-- START OF LISTING --

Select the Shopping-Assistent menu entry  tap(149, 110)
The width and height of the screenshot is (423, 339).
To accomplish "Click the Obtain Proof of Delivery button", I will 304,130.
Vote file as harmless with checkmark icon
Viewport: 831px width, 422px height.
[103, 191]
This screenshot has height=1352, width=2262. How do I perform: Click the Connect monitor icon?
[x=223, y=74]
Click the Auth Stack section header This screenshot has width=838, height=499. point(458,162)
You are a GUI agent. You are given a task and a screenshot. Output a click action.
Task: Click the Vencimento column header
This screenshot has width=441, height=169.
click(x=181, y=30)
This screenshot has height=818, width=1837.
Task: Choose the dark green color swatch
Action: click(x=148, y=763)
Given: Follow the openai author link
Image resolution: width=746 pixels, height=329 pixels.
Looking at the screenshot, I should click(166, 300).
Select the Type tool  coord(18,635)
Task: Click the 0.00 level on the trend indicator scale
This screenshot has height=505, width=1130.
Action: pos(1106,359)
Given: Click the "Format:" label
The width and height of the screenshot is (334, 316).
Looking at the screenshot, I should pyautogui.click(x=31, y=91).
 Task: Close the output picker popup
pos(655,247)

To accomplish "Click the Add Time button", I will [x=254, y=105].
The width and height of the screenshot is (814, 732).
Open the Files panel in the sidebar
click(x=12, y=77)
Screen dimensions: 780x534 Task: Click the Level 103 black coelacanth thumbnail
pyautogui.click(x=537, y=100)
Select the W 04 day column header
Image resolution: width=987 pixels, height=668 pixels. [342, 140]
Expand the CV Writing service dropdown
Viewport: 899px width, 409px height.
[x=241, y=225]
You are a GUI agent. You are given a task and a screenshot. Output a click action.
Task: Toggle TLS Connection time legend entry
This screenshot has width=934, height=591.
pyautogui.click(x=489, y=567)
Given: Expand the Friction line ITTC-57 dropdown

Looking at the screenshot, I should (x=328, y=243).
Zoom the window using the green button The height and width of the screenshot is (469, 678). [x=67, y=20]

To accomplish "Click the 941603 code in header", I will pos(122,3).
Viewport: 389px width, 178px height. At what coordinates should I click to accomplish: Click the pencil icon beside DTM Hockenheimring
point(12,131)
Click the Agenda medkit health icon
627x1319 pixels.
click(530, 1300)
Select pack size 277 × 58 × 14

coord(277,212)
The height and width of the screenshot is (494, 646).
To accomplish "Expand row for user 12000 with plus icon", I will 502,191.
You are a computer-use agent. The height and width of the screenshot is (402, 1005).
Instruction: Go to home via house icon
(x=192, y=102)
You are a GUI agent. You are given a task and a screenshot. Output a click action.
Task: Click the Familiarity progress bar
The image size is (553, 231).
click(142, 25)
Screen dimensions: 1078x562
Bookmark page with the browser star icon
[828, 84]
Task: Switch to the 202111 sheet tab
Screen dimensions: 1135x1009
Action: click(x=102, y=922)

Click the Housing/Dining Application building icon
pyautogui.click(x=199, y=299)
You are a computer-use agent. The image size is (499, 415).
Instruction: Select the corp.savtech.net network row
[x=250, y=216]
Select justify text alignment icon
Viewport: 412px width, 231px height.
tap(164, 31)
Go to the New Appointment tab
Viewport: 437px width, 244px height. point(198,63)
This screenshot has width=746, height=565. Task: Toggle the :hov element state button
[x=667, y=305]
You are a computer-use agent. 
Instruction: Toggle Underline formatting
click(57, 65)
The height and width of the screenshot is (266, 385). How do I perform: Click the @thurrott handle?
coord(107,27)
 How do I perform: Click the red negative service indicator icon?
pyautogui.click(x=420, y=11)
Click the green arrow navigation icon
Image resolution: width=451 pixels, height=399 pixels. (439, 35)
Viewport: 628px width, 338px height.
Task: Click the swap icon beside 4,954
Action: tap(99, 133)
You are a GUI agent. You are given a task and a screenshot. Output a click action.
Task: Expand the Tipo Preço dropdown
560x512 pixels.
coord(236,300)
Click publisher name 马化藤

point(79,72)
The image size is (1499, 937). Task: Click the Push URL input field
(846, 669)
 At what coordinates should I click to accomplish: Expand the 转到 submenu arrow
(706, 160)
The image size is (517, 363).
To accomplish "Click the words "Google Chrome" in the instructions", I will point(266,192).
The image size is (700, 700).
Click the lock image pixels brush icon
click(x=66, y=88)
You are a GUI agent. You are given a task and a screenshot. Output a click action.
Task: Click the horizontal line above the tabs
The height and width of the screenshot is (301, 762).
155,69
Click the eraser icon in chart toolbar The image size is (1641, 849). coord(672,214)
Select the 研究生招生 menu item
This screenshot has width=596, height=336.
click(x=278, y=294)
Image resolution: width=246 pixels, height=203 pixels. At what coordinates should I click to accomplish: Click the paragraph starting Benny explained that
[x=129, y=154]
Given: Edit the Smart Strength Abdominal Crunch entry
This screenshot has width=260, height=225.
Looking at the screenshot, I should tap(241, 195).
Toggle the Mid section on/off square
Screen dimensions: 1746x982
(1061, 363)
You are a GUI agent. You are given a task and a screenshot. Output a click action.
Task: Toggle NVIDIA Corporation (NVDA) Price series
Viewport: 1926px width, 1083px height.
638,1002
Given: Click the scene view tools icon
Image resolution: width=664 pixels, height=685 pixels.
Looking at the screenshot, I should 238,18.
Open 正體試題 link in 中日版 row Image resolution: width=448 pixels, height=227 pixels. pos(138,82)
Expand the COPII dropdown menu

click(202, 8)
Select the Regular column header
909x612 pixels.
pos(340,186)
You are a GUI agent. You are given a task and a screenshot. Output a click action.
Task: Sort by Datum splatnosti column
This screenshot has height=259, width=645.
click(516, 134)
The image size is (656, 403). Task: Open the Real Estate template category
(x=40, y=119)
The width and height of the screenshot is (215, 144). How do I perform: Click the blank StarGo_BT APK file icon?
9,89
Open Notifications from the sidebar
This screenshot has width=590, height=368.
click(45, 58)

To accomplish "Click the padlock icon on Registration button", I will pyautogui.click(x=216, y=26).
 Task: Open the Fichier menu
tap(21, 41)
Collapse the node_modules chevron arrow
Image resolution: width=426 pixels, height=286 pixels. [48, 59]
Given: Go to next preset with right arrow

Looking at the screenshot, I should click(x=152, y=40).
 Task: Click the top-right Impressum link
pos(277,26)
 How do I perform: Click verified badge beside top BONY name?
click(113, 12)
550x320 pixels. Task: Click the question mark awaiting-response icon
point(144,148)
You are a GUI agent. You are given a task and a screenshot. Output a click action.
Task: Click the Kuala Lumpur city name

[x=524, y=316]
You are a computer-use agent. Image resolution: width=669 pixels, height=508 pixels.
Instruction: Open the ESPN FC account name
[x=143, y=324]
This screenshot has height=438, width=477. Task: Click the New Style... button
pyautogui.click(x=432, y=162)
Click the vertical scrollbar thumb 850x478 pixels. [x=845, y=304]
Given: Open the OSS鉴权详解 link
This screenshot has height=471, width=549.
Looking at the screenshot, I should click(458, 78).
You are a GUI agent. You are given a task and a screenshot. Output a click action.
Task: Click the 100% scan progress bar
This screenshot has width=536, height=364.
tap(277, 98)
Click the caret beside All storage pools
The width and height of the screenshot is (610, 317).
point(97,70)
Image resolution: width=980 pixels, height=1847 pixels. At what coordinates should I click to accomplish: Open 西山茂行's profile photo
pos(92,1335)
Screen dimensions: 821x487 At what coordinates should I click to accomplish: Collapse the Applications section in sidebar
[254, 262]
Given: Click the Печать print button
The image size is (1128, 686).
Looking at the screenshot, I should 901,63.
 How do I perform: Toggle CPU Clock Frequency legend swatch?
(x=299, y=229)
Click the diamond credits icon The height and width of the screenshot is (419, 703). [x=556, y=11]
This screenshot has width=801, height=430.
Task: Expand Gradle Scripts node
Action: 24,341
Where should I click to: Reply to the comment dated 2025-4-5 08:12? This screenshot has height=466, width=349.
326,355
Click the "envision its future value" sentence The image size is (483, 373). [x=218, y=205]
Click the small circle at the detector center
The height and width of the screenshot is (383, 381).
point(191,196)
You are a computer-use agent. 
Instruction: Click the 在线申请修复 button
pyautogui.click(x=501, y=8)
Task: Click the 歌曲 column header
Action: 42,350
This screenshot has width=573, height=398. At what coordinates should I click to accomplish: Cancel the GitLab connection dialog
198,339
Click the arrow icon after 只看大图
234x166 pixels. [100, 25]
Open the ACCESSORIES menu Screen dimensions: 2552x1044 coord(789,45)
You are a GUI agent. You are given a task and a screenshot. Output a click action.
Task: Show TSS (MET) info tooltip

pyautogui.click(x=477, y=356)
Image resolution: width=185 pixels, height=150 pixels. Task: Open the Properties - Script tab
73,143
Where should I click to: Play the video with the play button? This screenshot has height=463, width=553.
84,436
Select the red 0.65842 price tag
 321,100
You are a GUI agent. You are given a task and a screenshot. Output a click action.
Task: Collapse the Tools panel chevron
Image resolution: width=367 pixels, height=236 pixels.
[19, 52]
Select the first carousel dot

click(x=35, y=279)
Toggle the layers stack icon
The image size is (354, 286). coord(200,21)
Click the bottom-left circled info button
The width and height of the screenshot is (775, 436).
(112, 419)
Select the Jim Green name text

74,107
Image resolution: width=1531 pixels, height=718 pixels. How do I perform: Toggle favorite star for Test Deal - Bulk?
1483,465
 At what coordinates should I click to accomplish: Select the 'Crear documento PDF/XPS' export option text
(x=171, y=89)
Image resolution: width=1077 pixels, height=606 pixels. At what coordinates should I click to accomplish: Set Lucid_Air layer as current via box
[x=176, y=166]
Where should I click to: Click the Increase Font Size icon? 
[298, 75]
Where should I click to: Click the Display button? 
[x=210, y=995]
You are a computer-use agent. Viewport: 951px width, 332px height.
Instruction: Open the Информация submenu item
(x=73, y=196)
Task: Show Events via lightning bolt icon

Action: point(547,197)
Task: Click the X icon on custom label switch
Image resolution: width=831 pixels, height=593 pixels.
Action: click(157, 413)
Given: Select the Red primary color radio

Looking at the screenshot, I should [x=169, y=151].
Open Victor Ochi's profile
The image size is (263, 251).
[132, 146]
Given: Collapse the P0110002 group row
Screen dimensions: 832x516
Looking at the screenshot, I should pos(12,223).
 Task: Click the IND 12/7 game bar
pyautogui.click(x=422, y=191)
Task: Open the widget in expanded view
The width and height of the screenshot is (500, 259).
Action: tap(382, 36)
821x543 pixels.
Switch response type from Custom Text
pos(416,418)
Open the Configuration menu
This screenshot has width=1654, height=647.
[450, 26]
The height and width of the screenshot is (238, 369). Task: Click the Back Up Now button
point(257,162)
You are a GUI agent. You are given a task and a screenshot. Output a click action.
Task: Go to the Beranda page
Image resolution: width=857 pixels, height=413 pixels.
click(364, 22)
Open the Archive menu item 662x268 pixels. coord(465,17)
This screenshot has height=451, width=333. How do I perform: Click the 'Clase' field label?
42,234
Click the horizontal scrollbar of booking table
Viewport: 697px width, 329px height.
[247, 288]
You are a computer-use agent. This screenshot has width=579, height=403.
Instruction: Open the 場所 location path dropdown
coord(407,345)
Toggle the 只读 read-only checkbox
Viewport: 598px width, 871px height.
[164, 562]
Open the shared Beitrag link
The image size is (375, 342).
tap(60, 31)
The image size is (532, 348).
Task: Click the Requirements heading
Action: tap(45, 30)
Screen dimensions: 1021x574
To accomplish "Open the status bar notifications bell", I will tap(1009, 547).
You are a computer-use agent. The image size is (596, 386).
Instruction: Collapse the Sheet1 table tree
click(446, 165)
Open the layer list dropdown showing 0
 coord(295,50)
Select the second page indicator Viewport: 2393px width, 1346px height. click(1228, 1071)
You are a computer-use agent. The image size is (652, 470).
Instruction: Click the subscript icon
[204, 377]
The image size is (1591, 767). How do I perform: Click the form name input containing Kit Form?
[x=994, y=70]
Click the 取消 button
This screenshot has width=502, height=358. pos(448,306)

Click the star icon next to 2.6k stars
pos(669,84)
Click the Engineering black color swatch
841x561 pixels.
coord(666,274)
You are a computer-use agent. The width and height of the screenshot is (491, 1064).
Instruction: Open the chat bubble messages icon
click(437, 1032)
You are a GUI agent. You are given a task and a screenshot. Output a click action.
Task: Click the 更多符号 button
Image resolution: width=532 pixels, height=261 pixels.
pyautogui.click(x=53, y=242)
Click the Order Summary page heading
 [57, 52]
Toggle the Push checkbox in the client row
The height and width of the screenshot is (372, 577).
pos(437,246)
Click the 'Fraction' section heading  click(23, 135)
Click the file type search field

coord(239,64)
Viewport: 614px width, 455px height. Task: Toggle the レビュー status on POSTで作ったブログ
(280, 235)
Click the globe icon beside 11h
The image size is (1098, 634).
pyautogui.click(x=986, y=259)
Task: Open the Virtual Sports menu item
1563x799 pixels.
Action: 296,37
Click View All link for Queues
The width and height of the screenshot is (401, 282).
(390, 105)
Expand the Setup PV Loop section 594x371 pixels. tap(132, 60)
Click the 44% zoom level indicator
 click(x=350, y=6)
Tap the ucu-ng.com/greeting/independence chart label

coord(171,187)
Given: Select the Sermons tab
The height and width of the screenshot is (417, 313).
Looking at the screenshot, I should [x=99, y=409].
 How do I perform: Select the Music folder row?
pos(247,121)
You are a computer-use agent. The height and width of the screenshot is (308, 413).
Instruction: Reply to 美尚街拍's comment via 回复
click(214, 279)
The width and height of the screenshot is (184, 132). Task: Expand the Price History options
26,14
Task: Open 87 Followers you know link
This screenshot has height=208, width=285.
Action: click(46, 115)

-- END OF LISTING --

» EXERCISE BRIEF:
Pull out every line above that contains the word "header", copying each one in full.

» WRITTEN SOLUTION:
Click the Auth Stack section header This screenshot has width=838, height=499. point(458,162)
Task: Click the Vencimento column header
Select the W 04 day column header
To accomplish "Click the 941603 code in header", I will pos(122,3).
Select the Regular column header
Task: Click the 歌曲 column header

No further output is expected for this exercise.